Zara found Isaac Wavelander in the Nexus Archives at midnight—exactly where Severen had predicted he'd be.
Not filing applications. Not examining patents. Not doing anything an Obsidian Cabal counsel should be doing.
Researching the Cabal's own patent portfolio. Every patent they'd ever filed. Every monopoly they'd ever claimed. Every grant that gave them power over kingdoms, industries, and lives.
"You're building an invalidation cascade," Zara said quietly.
Isaac didn't look up from the ancient scrolls. "I wondered when you'd figure it out."
"The § 101 rejection you filed against my application—claiming Aether was a natural phenomenon. It wasn't just examining. It was PRACTICE. You were testing whether patent law could classify consciousness as unpatentable subject matter."
"Yes."
"The Cabal's entire portfolio is based on consciousness manipulation. Resurrection vessels. Dimensional transfers. Entity embodiment. If consciousness is unpatentable under § 101..." Zara sat down across from him. "Every patent they hold becomes invalid. Every monopoly collapses."

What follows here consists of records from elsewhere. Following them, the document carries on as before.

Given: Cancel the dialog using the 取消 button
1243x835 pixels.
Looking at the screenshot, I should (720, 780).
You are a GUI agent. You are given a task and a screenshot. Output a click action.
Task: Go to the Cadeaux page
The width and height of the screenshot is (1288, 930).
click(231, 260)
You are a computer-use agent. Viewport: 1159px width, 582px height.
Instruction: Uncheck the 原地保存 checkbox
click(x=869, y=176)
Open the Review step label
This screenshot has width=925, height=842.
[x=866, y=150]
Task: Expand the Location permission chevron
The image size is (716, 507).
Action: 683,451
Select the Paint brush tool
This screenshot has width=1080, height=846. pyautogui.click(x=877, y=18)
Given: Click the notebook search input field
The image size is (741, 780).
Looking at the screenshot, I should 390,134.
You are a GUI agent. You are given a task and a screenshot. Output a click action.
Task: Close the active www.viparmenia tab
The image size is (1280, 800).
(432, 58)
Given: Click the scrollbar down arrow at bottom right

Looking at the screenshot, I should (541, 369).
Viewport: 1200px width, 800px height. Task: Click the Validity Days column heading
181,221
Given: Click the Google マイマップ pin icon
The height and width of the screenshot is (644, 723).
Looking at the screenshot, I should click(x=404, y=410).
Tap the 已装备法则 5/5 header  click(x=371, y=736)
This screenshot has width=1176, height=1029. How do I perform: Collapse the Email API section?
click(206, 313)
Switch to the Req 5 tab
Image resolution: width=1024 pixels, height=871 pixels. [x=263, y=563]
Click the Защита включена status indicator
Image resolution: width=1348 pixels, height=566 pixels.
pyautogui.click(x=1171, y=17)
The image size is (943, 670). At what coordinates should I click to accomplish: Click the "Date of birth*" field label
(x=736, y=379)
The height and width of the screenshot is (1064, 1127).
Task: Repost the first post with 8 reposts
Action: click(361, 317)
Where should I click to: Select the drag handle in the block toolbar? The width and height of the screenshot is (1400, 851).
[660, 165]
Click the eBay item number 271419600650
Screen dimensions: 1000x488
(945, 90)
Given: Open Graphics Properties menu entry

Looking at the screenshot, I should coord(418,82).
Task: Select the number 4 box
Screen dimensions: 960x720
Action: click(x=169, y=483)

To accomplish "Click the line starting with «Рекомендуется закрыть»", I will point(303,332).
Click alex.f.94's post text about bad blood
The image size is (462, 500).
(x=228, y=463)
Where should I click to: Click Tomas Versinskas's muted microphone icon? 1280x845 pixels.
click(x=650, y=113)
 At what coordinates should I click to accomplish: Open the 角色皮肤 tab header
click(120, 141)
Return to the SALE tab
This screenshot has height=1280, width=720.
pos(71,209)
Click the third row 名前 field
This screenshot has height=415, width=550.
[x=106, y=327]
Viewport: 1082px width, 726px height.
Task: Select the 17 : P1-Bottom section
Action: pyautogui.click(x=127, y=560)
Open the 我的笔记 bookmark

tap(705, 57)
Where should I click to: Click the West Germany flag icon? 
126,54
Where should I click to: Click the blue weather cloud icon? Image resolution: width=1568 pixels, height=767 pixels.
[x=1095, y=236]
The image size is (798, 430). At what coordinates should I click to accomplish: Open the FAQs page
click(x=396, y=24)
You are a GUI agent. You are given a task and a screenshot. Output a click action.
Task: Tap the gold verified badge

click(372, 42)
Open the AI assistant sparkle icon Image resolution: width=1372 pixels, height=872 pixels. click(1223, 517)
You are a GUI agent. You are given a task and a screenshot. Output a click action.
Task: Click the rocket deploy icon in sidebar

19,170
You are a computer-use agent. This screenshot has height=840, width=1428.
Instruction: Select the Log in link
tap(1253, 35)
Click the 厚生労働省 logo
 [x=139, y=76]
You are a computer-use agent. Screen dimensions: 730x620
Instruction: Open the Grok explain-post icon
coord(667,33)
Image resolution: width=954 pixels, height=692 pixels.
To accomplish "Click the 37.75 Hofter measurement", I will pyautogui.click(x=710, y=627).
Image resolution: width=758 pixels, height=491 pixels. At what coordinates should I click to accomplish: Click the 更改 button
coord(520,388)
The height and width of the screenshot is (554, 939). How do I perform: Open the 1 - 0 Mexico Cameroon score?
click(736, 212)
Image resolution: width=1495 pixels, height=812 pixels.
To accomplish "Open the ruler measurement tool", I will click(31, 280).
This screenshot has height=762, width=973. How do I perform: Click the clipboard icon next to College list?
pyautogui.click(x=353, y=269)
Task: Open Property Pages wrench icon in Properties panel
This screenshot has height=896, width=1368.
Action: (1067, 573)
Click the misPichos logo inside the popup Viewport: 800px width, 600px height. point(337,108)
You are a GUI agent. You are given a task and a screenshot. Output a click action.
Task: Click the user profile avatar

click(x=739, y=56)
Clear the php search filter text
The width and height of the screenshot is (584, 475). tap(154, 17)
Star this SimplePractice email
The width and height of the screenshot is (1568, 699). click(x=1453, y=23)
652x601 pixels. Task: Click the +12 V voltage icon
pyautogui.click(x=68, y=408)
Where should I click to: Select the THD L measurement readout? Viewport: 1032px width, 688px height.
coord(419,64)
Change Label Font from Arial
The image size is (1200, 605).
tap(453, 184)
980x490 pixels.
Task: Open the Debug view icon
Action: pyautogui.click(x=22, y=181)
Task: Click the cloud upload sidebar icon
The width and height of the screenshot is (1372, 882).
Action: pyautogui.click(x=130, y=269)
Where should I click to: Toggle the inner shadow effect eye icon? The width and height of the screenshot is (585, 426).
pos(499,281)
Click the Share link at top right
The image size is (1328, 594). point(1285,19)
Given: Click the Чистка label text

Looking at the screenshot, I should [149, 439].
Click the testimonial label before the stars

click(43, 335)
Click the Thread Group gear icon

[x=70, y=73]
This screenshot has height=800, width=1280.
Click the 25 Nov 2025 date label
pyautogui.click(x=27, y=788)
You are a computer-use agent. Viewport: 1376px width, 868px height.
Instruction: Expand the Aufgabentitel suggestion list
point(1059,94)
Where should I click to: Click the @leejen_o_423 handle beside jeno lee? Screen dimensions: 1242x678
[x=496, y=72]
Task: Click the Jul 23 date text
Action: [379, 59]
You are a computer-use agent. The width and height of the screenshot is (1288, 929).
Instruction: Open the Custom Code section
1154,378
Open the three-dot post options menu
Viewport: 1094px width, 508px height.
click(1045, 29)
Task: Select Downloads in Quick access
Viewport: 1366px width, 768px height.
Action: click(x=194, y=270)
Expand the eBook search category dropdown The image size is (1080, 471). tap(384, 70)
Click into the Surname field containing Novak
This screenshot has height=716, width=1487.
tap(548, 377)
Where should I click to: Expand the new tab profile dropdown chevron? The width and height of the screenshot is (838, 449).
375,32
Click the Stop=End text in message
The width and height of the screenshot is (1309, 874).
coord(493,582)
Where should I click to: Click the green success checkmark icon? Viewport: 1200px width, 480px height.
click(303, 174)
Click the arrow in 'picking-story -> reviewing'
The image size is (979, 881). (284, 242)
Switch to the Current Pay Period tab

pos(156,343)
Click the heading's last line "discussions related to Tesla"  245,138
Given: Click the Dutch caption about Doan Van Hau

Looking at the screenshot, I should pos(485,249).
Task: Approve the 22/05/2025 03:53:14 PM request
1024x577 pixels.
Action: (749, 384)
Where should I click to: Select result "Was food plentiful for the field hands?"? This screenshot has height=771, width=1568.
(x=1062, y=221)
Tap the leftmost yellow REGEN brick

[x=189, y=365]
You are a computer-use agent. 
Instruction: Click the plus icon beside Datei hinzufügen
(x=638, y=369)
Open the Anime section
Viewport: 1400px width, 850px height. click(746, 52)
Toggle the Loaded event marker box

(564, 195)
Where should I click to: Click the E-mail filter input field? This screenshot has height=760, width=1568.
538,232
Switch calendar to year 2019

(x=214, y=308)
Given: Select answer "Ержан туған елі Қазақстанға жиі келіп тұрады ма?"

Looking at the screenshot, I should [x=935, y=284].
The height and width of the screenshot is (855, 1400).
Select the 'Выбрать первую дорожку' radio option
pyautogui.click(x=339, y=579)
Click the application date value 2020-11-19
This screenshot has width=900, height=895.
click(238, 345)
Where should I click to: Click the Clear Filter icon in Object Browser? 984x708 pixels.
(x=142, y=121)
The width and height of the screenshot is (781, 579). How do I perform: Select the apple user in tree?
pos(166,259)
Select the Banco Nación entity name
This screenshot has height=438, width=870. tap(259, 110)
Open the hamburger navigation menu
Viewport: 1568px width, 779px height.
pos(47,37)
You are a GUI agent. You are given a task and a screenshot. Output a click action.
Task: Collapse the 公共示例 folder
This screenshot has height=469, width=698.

Isaac finally looked up. Emerald eyes (utility examination specialist) gleaming with something between exhaustion and triumph. "My father built an empire on patents he KNEW were invalid. He just also knew the USPTO wouldn't challenge them if he filed them correctly, paid the fees, and maintained the monopoly through litigation threats."
"Patent law doesn't PREVENT invalid patents. It just provides mechanisms to CHALLENGE them. And if nobody challenges..." Isaac's smile was cold. "The invalid patents stand. Forever."
Flashback: Isaac Wavelander, age seventeen, standing before his father Daraic with his first patent application—a healing mechanism using dimensional energy transfer.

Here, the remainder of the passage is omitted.